PART TWO - Miscellaneous Facts, Events, Fantasies, Evidence Admissible and Inadmissible

Jack Morrissey's childhood trajectory contrasts with that of Elena, though he too is traumatized. His father, Joseph, commits premeditated murder, but is acquitted on grounds of temporary insanity. The young Jack develops a love-hate relationship with his father's defense lawyer, Marvin Howe, but learns his morally ambivalent approach to law. Jack becomes a civil rights attorney in the South during the civil rights movement. Jack's motivations have less to do with social justice than winning cases for clients he knows are guilty; the innocent he despises.
Jack has an epiphany when Mered Dawe, an evangelical Christian who preaches unconditional love, is convicted on a phony marijuana charge.

PART THREE - Crime

During the Dawe court ordeal, Jack and Elena meet and are encouraged by the practitioner of love to unite, though they both are married. During the affair, Elena experiences orgasm and begins to awaken from her Sleeping Beauty-like non-existence.
Despite this new self-awareness, Elena is reluctant to fully embrace freedom and retreats into her former void. Jack becomes enraged at her retrogression and they separate. Elena, ill and suicidal, returns to her husband Marvin.

PART FOUR - THE SUMMING UP

Marvin takes Elena to Maine in an attempt to restore her mental health. Elena, however, realizes that to stay in the marriage is to return to her Sleeping Beauty stupor. Finding Marvin physically repellent, he leaves him and goes to Jack, declaring her love for him. They determine to build a life together.

==Reception==
Reviewer Calvin Bedient at the New York Times regards Oates "at her best" in this novel and consistent with her previous work: "abstract in style, abrasively concrete in subject." Bedient's complaint is the tendency for her work to lose its vigor when narrative strays from "positive action." He equates Oates's thematic concerns with those of Emily Bronte and D. H. Lawrence, namely, "greed, the overreaching, the experimental excitement, in human relationships."

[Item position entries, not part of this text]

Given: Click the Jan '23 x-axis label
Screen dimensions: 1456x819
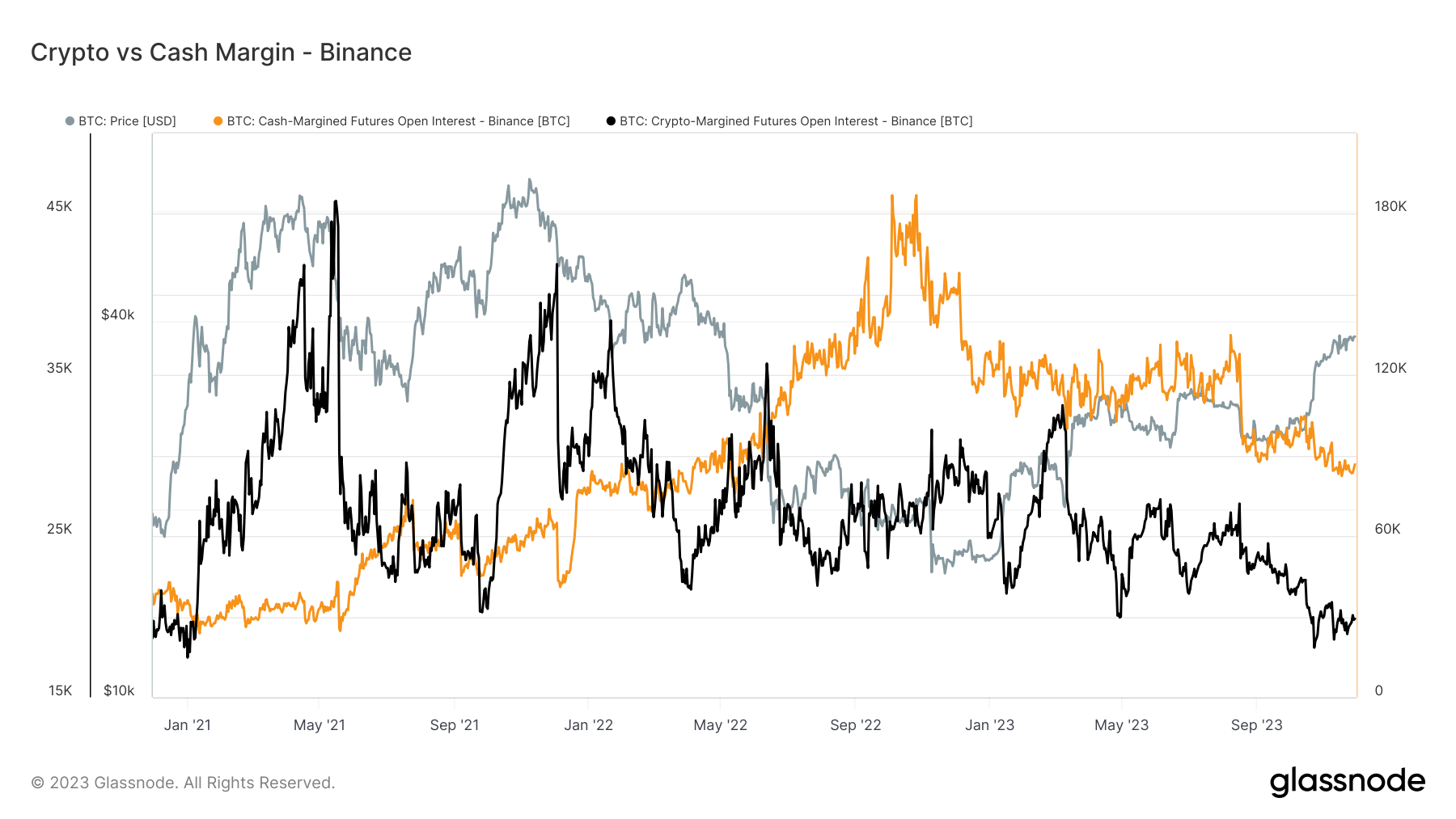Looking at the screenshot, I should (x=990, y=725).
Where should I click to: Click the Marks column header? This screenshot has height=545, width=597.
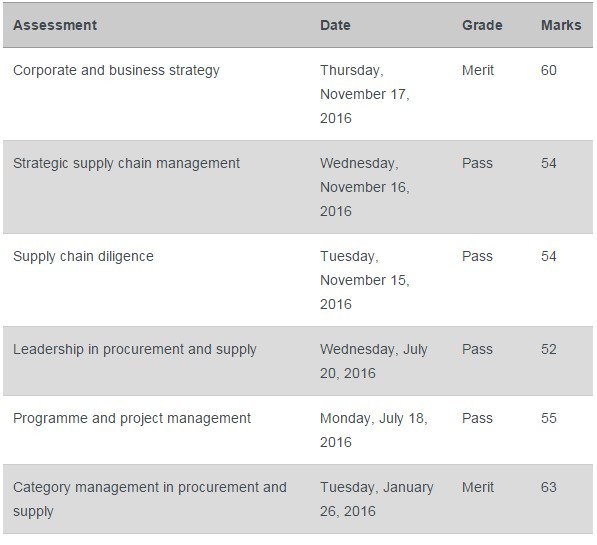point(561,25)
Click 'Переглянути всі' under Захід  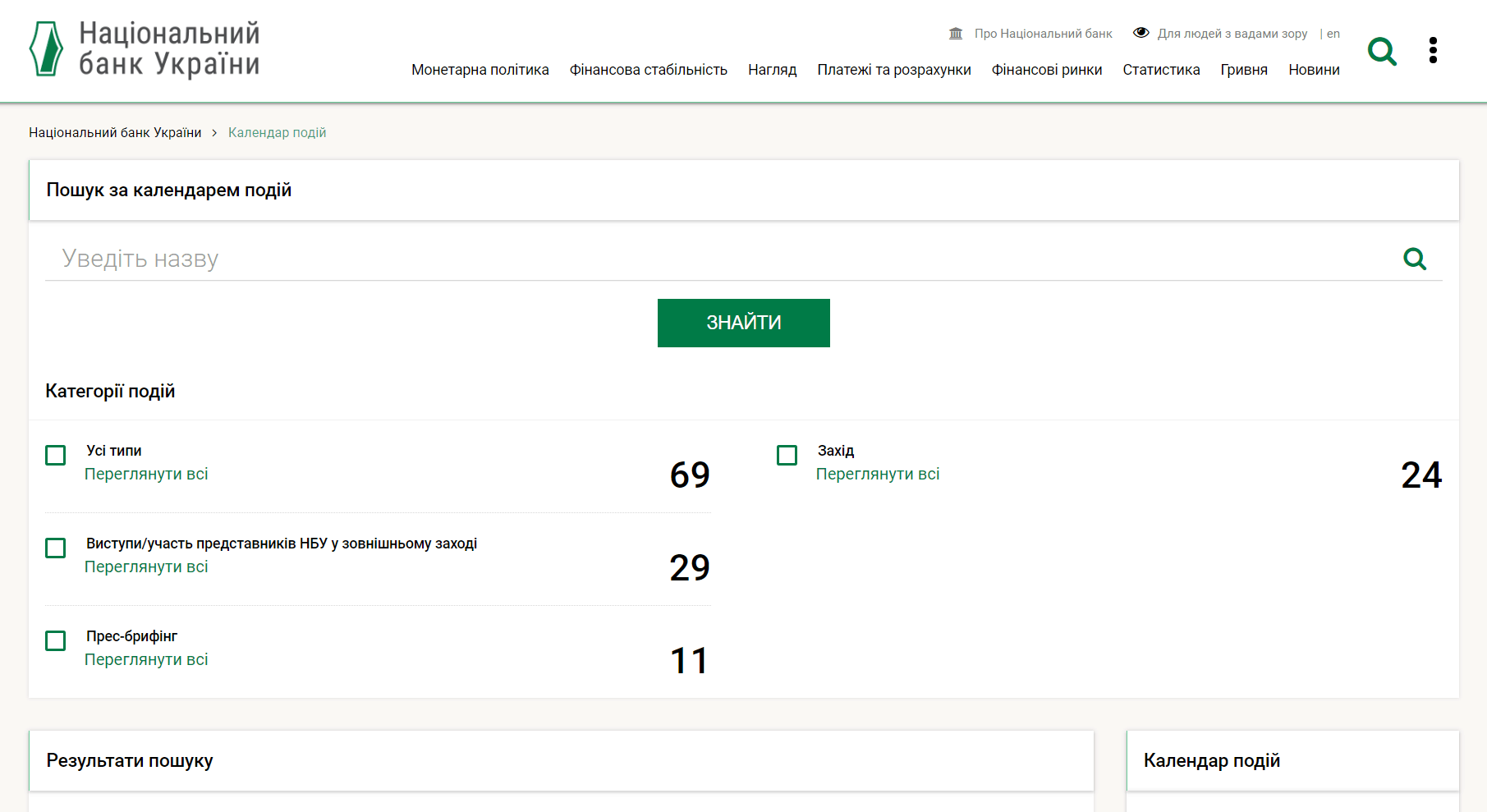click(877, 475)

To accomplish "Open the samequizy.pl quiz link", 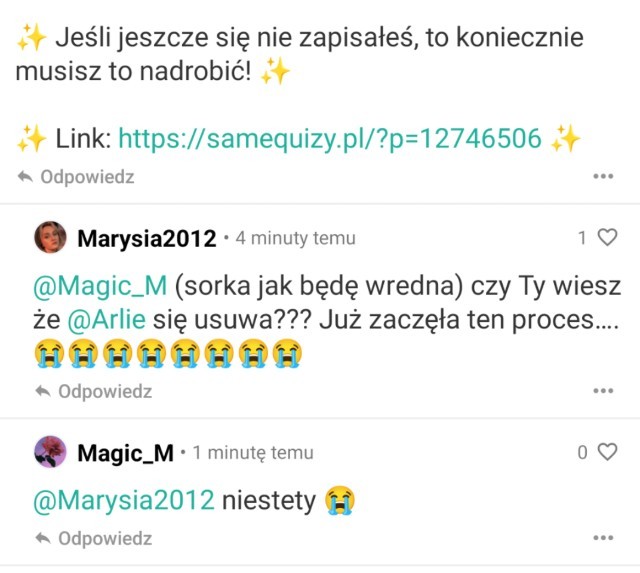I will pos(330,139).
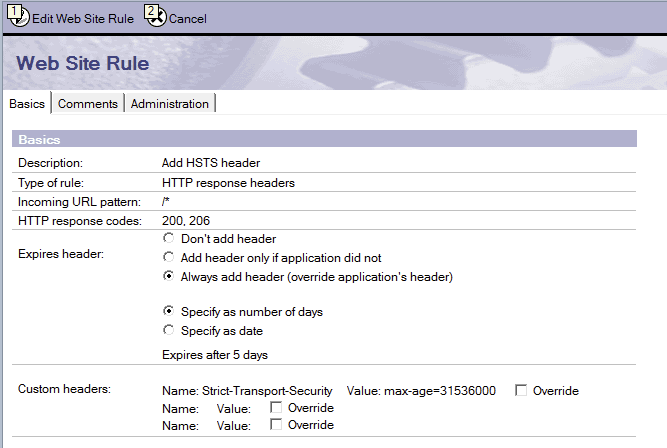Go to the Administration tab
Image resolution: width=667 pixels, height=448 pixels.
coord(170,104)
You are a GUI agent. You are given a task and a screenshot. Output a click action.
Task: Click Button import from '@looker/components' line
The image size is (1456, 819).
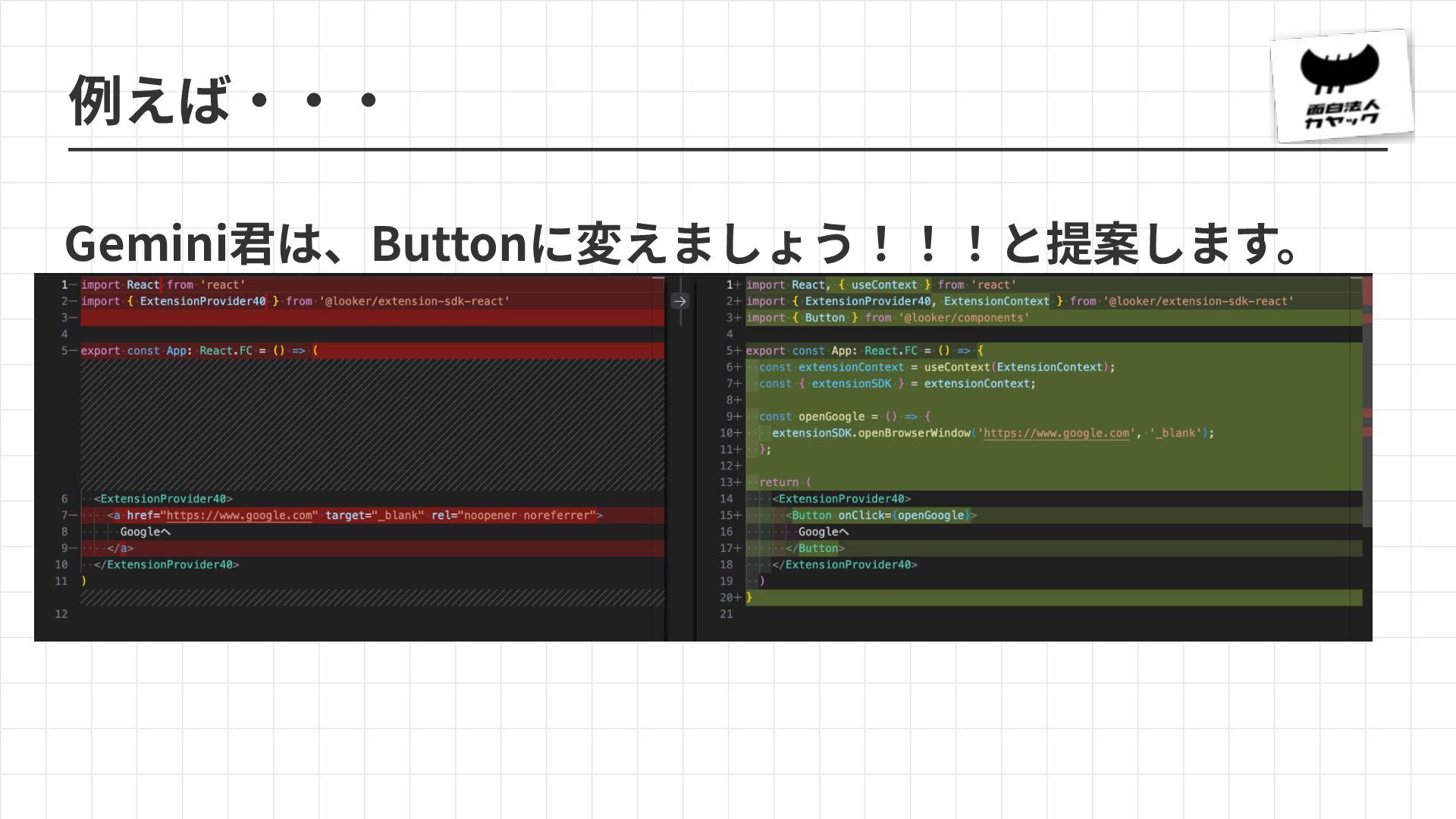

Critic Sarah Sanborn in The Nation considers the novel's weaknesses "scarcely worth discussing" in light of its merits: "Do With Me What You Will is a novel of force, of natural forces. It moves toward conclusion like a glacier; sometimes slowly, alway inevitable, and the spectacle is awe-inspiring."

==Structure==
The novel's division into a four-part "legalistic structure," bearing legal jargon titles, is meant to evoke a courtroom experience. Oates uses this device sardonically: "The effect of this imposition of a legalistic format is ironic, pointing structurally as well as thematically the inadequacy of the law to define or describe experience."

==Interpretation and appraisal==

"Do With Me As You Will is the most affirmative of Oates's novels depicting, as no other does, achieved selfhood and liberation through love. - Biographer Joanne V. Creighton in Joyce Carol Oates (1979)

Literary critic Linda W. Wagner emphasizes that though Oates's feminist affinities are weak, her protagonist, Elena, achieves a measure of liberation:

Oates has never been considered a feminist writer (indeed, she has sometimes been criticized because her women characters are seldom self-actualizing, and often victimized).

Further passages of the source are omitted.